If user drop the main table, the datamap will be dropped immediately too.

We do recommend you to use this management for index datamap.

Manual Refresh

When user creates a datamap specifying manual refresh semantic, the datamap is created with status disabled and query will NOT use this datamap until user can issue REBUILD DATAMAP command to build the datamap. For every REBUILD DATAMAP command, system will trigger a full rebuild of the datamap.
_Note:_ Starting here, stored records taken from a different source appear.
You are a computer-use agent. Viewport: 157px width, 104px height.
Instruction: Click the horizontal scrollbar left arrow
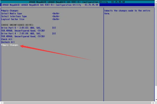2,103
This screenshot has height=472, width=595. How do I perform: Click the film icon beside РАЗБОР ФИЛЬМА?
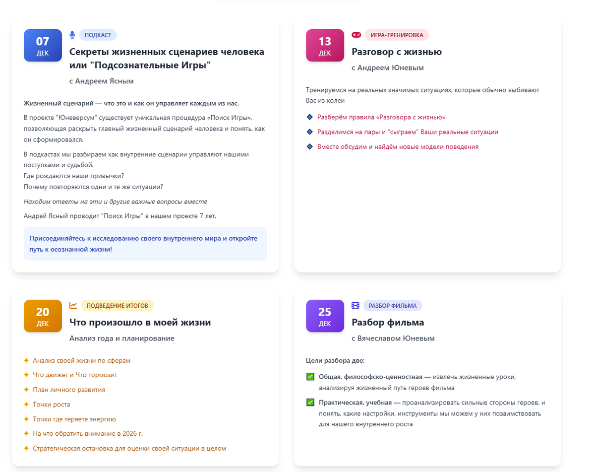pos(356,305)
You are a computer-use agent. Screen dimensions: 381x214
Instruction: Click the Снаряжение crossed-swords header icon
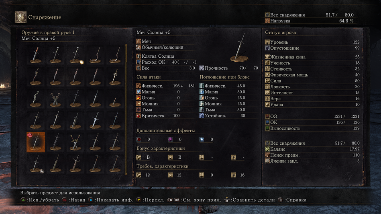coord(20,17)
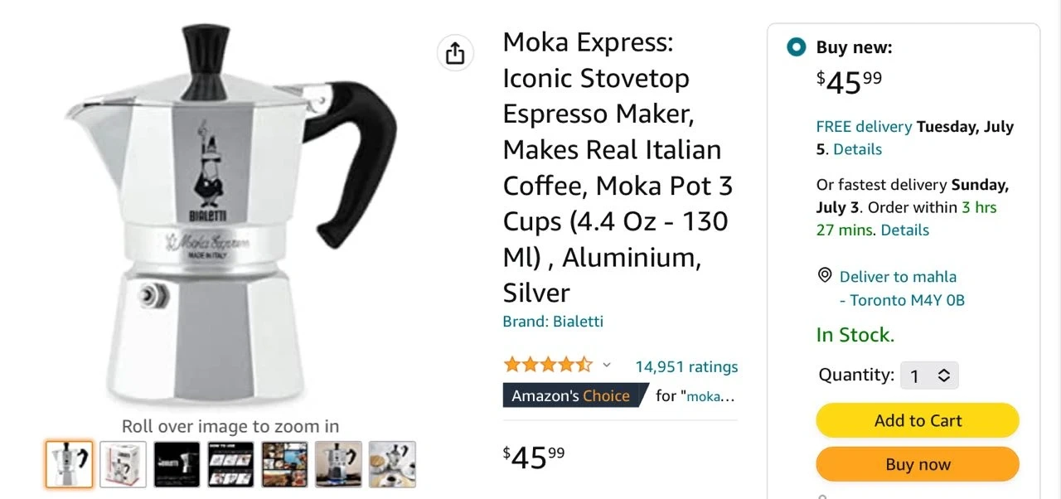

After rebuild is done, system will change datamap status to enabled, so that it can be used in query rewrite.

For every new data loading, data update, delete, the related datamap will be made disabled, which means that the following queries will not benefit from the datamap before it becomes enabled again.
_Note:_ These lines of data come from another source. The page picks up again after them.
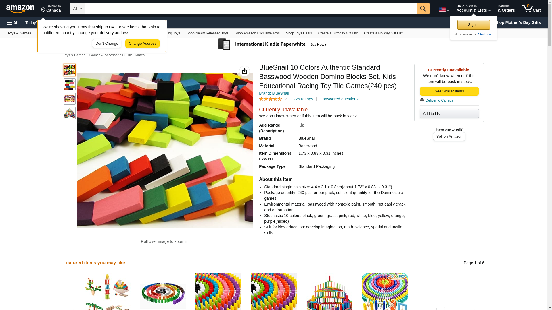Click the See Similar Items button
This screenshot has width=552, height=310.
point(449,91)
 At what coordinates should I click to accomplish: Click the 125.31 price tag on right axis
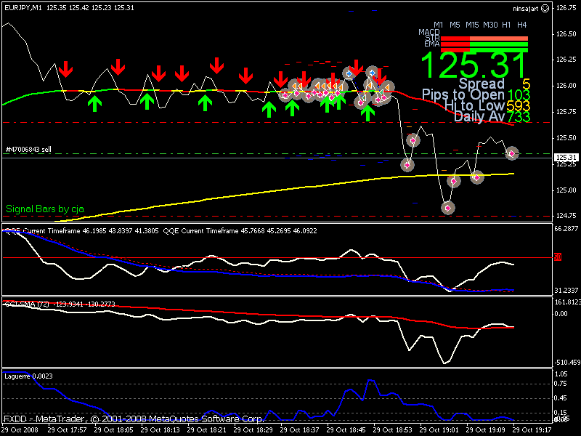click(x=566, y=157)
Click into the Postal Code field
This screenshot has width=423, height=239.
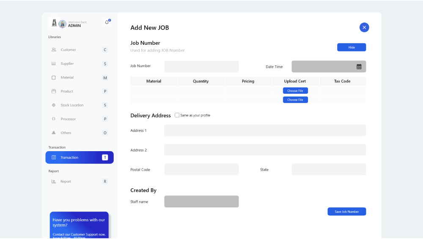(x=201, y=170)
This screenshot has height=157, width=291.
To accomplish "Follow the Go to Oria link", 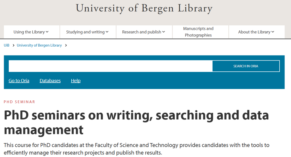I will point(19,80).
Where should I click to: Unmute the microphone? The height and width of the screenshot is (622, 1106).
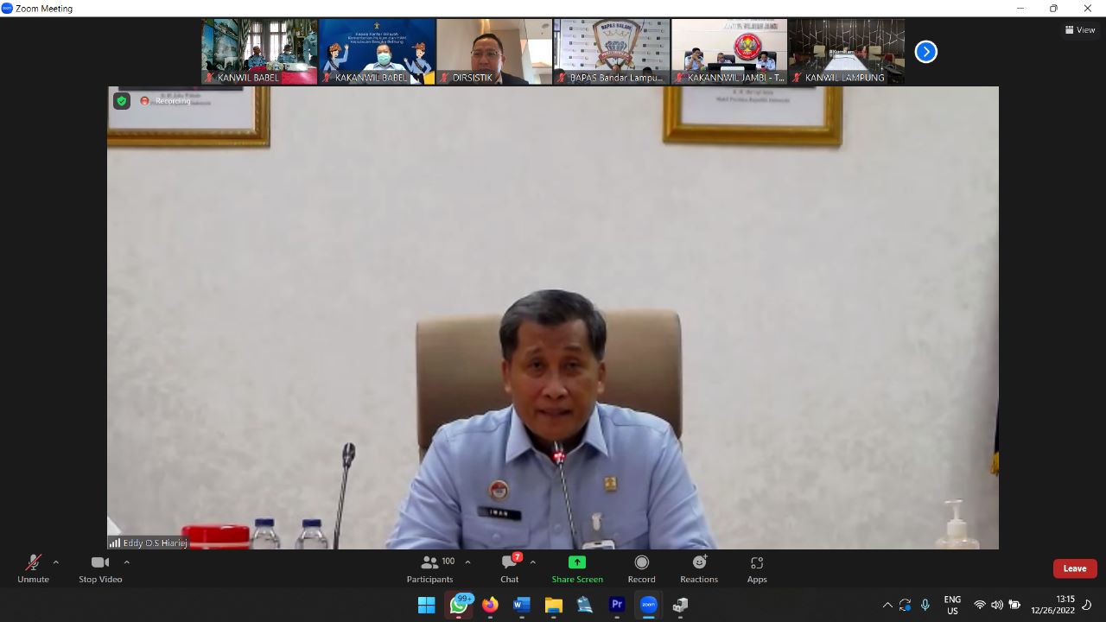(33, 568)
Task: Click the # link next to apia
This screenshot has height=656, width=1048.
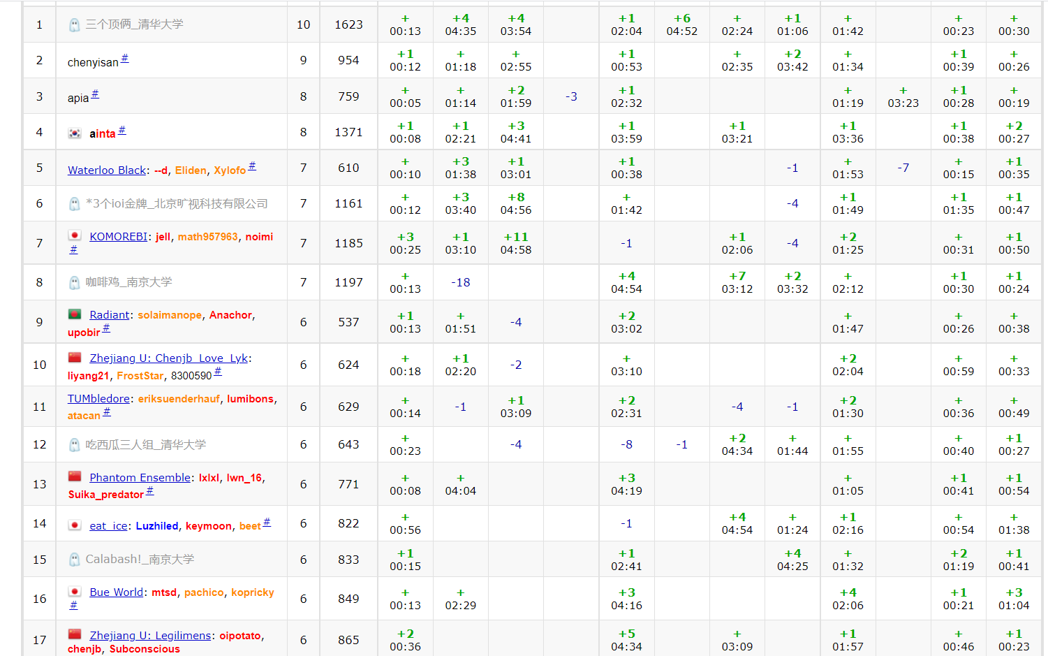Action: point(95,94)
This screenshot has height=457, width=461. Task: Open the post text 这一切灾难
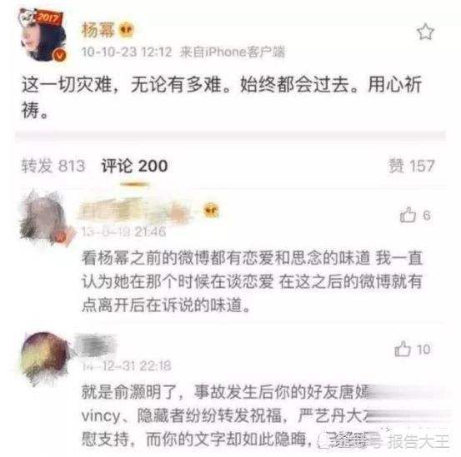222,97
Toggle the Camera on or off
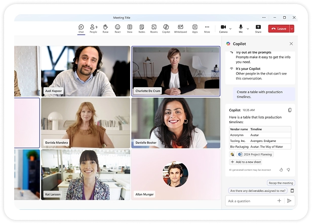This screenshot has height=224, width=312. click(223, 28)
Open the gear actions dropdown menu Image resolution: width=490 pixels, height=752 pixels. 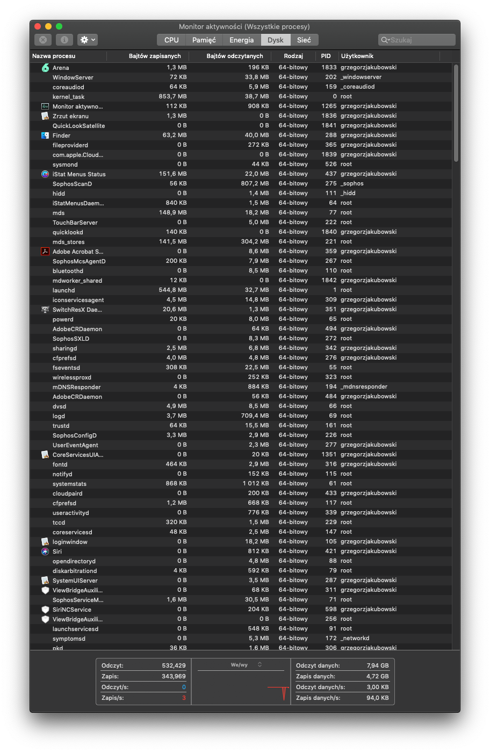88,40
If the main table is dropped by user, the related datamap will be dropped immediately.

Note:

  • If you are creating a datamap on external table, you need to do manual management of the datamap.
  • For index datamap such as BloomFilter datamap, there is no need to do manual refresh. By default it is automatic refresh, which means its data will get refreshed immediately after the datamap is created or the main table is loaded. Manual refresh on this datamap will has no impact.

DataMap Catalog

Currently, when user creates a datamap, system will store the datamap metadata in a configurable system folder in HDFS or S3.
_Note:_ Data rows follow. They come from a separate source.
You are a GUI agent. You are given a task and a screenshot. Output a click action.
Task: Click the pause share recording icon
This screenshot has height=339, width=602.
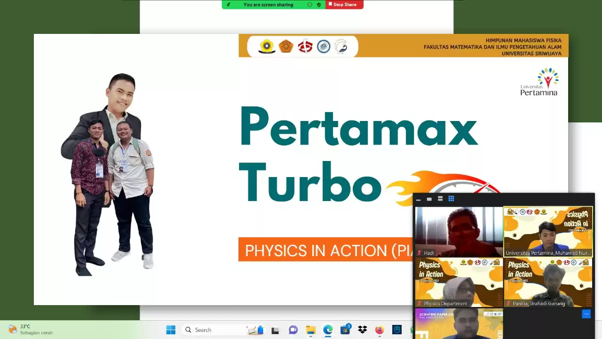pos(310,5)
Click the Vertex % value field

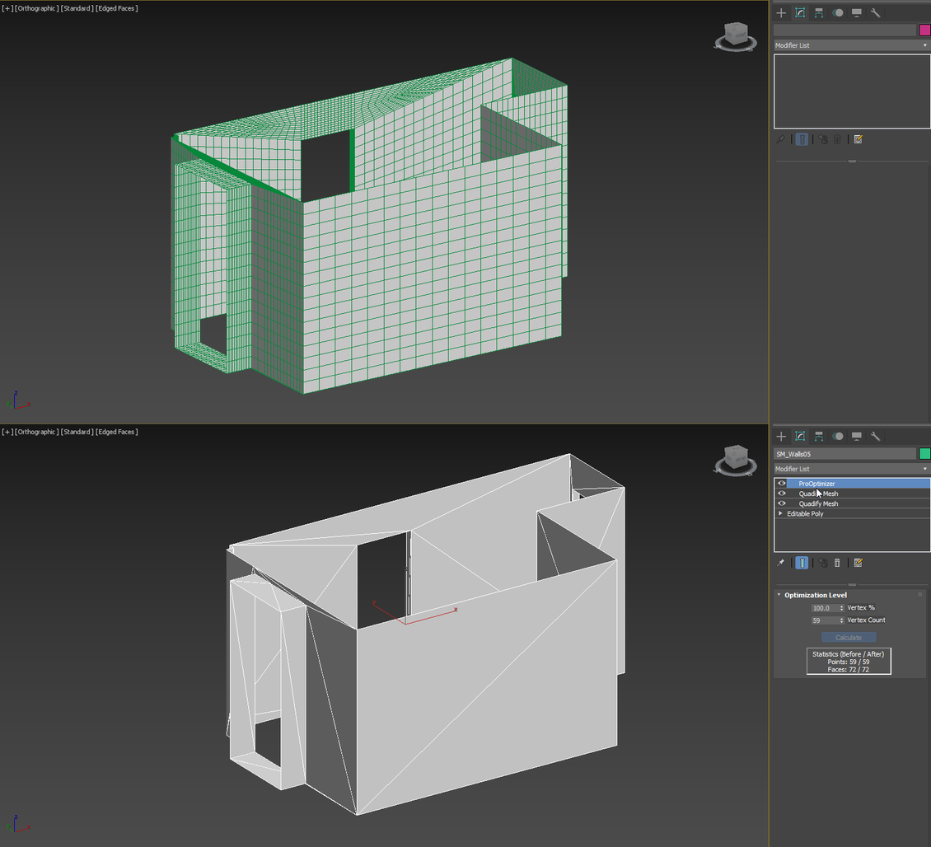[x=825, y=608]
In this system folder, it contains:

  • DataMapSchema file. It is a json file containing schema for one datamap. Ses DataMapSchema class. If user creates 100 datamaps (on different tables), there will be 100 files in system folder.
  • DataMapStatus file. Only one file, it is in json format, and each entry in the file represents for one datamap. Ses DataMapStatusDetail class

There is a DataMapCatalog interface to retrieve schema of all datamap, it can be used in optimizer to get the metadata of datamap.

DataMap Related Commands

Explain

How can user know whether datamap is used in the query?

User can set enable.query.statistics = true and use EXPLAIN command to know, it will print out something like

== CarbonData Profiler ==
Hit mv DataMap: datamap1
Scan Table: default.datamap1_table
+- filter:
+- pruning by CG DataMap
+- all blocklets: 1
   skipped blocklets: 0

Show DataMap

There is a SHOW DATAMAPS command, when this is issued, system will read all datamap from system folder and print all information on screen. The current information includes:

  • DataMapName
  • DataMapProviderName like mv, preaggreagte, timeseries, etc
  • Associated Table

Compaction on DataMap

This feature applies for preaggregate datamap only

Running Compaction command (ALTER TABLE COMPACT) on main table will not automatically compact the pre-aggregate tables created on the main table. User need to run Compaction command separately on each pre-aggregate table to compact them.

Compaction is an optional operation for pre-aggregate table. If compaction is performed on main table but not performed on pre-aggregate table, all queries still can benefit from pre-aggregate tables. To further improve the query performance, compaction on pre-aggregate tables can be triggered to merge the segments and files in the pre-aggregate tables.